The petition said that the central government and its concerned ministries, along with the RBI, have failed to bring in any sound relief in this present situation for all those stressed sectors and individuals, for whom sustenance and existence has been a question. The petition also said that no monetary relief and packages have been declared by the government, and people are under tremendous pressure to maintain their EMIs with the threat of accounts being declared NPA looming large.

Tiwari, in the plea, urged the Court to direct that no bank or financial institution should take action for auction in respect of any property of any citizen or person or party or any corporate body for a period of six months. The advocate said that no account should be declared as non performing asset for a period of six months.

It is now very clear the resuscitation packages were inadequate and focused on a small section of entrepreneurs who anyway had the wherewithal to beat the heat.

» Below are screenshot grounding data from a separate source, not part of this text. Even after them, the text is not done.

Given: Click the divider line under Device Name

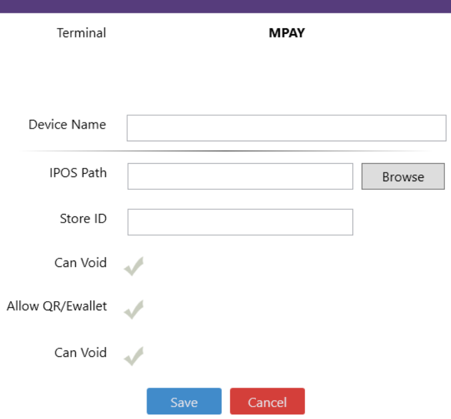Looking at the screenshot, I should point(225,151).
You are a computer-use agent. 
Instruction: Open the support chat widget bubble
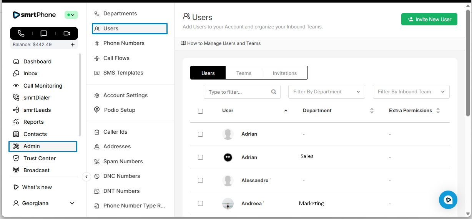pyautogui.click(x=448, y=200)
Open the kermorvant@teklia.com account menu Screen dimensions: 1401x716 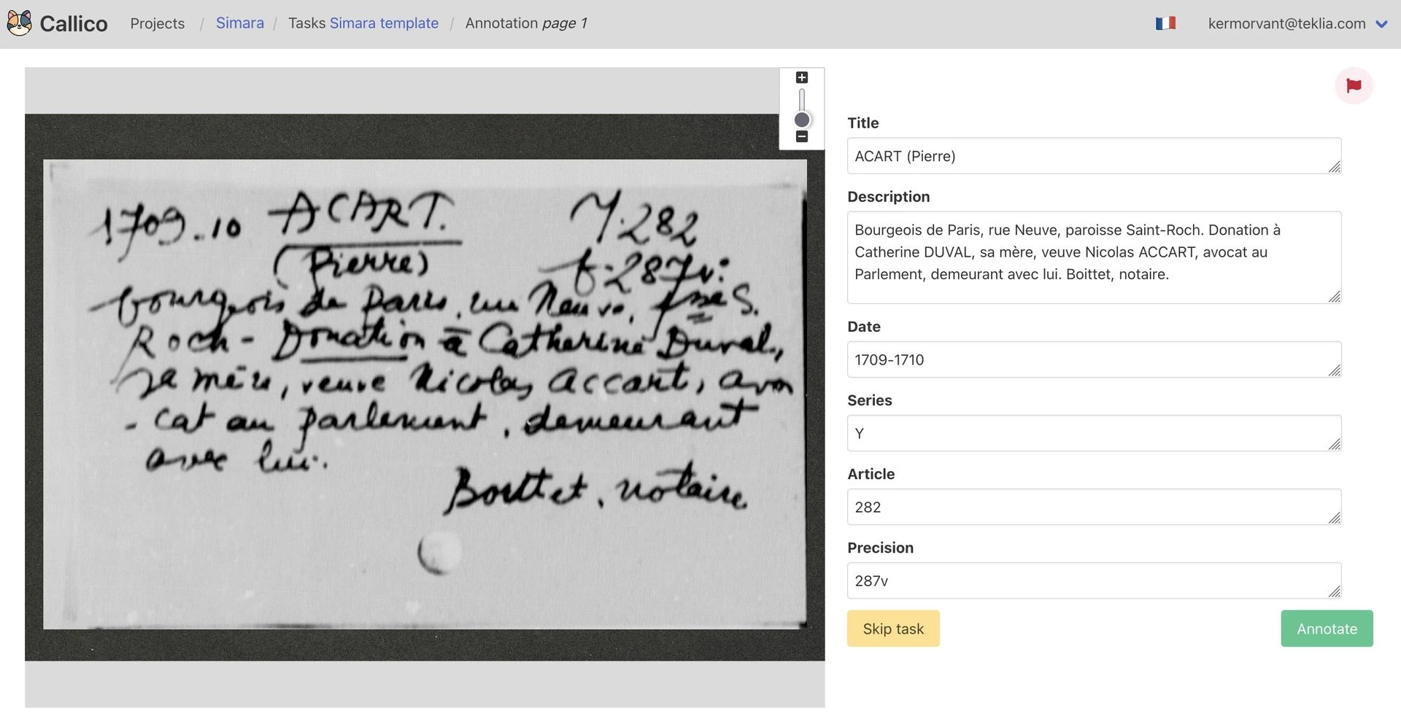coord(1286,23)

Two things emerge from this. First, the filing of the plea has been timely. This is the time to realise that around the corner from those blazing pyres and wailing families of the dead, waits the threat of a bigger backlash. Irrespective of this devastation, financial institutions and other creditors will, sure enough, start banging on the doors of small time business owners, asking for repayments of loans that have been washed away in this tsunami of a pandemic. The business owner, who may have supplemented the loans with proceeds from sale or mortgage of property or even gold, will not be able to pay up the EMIs and slowly slide into bankruptcy and despair.

It is now very clear that the resuscitation packages that the centre had announced during the first wave of the pandemic were completely inadequate and focused towards only a small section of entrepreneurs who anyway had the wherewithal to beat the heat. Not even a handful of those who needed the loans got it, no government help came to the rescue of small, gasping factories and shop owners, and the bottom fell out of the sector.

Referring to the recent resuscitation move by the RBI, the appeal said that the “circular issued by the RBI on May 6 for resolution plan 2.0, cannot be said to be adequate relief to all in the present circumstances being arbitrary, unfair and just an eyewash.” Strong words, but rightly put by the appellant, as explained earlier.

Read Also: “Beg, Borrow, Steal but Provide Oxygen”

The need of the hour was immediate help in helping units stay afloat, stay open, keep the fires burning. Lending institutions need to be ordered to allow “interest-free moratorium periods for term loans and defer the payment of loan instalments for a period of six months, or till the situation from Covid-19 normalises.”

Time for big lectures is over. Motivational speakers are depressed these days. Only positive action can be considered.